The prohibition, imposed after an unsuccessful personal intervention by Tony Blair, was the main development in a day of talks at Stormont which focused more on marching than on the key arms decommissioning issue.

This meant the talks edged ever closer to their Wednesday midnight deadline without particularly intense negotiations. One party leader emerged from the talks in mid-afternoon to say: "Nothing's happening in there yet. I'm going for a walk."

One view was that the talks would only come to life this afternoon, when an important report on decommissioning is due to be delivered. This is being drawn up by an international body on decommissioning, headed by the Canadian General John de Chastelain, who last week circulated all parties with a number of questions to be answered by noon today.

Parties were asked if any areas of implementation of the overall agreement would "demonstrably facilitate the decommissioning process", and whether they could help determine the willingness of paramilitaries to hand over weapons by May 2000.

Sinn Fein's response will be scrutinised for indications of whether and when the IRA might be expected to move on decommissioning. Pat Doherty, a senior Sinn Fein member, said intriguingly yesterday: "I think that could potentially start a process of us collectively coming to an agreement."

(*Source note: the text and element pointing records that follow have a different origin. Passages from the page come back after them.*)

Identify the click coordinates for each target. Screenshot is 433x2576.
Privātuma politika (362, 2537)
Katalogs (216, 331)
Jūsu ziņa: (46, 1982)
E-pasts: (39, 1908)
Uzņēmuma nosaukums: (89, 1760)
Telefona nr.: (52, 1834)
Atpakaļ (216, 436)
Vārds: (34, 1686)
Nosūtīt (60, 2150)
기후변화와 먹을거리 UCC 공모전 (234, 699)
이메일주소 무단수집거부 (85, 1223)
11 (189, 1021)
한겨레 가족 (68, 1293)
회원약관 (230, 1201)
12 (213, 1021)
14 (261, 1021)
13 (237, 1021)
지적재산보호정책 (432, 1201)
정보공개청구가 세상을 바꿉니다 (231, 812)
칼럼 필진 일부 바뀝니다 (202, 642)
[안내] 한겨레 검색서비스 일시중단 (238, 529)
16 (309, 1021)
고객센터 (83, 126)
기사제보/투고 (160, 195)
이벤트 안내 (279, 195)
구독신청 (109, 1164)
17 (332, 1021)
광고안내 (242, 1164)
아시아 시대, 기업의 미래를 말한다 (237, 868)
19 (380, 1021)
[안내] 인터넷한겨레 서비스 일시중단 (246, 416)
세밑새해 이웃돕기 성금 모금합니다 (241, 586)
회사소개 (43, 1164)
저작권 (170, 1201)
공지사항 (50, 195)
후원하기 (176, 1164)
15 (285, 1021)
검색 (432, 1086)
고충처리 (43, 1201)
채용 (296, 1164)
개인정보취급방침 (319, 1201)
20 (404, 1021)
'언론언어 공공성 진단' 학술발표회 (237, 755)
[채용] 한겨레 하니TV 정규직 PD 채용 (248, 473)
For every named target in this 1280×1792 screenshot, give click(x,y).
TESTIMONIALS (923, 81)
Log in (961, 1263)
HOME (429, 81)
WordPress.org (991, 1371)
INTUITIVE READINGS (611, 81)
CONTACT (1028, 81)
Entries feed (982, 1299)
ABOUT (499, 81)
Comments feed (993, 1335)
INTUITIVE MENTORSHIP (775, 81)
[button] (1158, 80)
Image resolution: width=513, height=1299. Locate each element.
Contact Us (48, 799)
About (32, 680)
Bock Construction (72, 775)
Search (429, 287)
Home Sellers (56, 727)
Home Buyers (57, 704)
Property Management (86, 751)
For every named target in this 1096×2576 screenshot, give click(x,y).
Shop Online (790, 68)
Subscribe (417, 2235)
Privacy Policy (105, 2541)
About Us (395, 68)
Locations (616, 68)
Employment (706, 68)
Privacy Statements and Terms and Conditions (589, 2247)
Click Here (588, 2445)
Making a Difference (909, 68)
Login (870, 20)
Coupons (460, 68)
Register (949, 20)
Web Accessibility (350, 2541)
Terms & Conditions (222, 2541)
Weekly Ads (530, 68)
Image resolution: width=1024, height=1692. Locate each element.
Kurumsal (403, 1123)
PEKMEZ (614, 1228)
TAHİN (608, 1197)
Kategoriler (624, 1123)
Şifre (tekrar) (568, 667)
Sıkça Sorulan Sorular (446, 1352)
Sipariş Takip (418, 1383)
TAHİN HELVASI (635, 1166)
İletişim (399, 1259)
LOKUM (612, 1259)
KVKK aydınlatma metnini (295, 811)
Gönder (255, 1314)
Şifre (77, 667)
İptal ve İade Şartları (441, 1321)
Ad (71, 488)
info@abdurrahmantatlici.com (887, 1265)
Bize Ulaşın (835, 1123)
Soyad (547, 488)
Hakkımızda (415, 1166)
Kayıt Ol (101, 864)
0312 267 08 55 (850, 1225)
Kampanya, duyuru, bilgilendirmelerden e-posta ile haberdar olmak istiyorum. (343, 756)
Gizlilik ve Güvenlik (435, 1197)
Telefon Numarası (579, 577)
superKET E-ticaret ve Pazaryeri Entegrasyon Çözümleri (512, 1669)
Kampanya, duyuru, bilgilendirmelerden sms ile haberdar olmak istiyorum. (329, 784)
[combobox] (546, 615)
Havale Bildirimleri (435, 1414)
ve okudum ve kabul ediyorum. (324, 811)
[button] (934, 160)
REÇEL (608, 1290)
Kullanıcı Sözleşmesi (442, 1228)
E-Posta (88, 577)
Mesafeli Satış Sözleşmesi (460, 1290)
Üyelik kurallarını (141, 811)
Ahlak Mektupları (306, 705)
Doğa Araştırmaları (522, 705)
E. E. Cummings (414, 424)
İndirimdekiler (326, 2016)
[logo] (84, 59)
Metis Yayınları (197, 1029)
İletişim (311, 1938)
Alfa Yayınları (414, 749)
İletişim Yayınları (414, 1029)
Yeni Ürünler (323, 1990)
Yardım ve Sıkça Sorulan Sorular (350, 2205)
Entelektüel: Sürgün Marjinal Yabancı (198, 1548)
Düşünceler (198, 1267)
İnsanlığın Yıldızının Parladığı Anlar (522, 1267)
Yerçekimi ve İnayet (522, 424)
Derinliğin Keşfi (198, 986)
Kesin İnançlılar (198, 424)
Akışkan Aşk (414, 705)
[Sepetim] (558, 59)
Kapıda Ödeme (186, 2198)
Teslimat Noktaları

In the meantime, the security forces will proceed with carefully drawn up plans to seal off the countryside around Drumcree parish church to ensure that Sunday's march cannot reach the Catholic Garvaghy Road. More than a thousand troops have already been flown in from Britain.

Ominously, a loyalist bomb threat interrupted the news conference at which Alistair Graham, the Parades Commission chairman, was announcing the Drumcree ban. Portadown Orangemen later issued a statement expressing "bitter disappointment" over what they described as a failure by residents to respond to initiatives aimed at solving the dispute.

There is also much apprehension about Orange Order plans to have two large parades depart from their normal routes on 12 July to converge from on a Belfast flashpoint, the Catholic Lower Ormeau district. This would lead to thousands of Orangemen marching on a small and isolated nationalist ghetto.

The political talks appeared dependent on bringing maximum pressure to bear on both the Ulster Unionists and the republican movement to move towards a compromise. The US President, Bill Clinton, was again active yesterday, arguing that movement was necessary to keep the peace process alive.

The Ulster Unionist leader David Trimble said the proposed new coalition executive would be set up simultaneously with IRA decommissioning. He added: "We want a clear acceptance by the republican movement of its obligation to decommission. We are prepared to look at forms of sequencing but those sequences will involve actual decommissioning.

"What we want to hear first of all, clearly and unequivocally, no ifs no buts, is that republicans accept that they have an obligation to decommission and that they are going to do so within the timescale set out in the Agreement."

The Sinn Fein president, Gerry Adams, said: "We should not underestimate the seriousness of this last, critical stage of negotiations. Sinn Fein is here to do the business." He said a deal was possible if the Good Friday Agreement was implemented in full, but the Ulster Unionists' slogan "no guns, no government" was standing the peace accord on its head.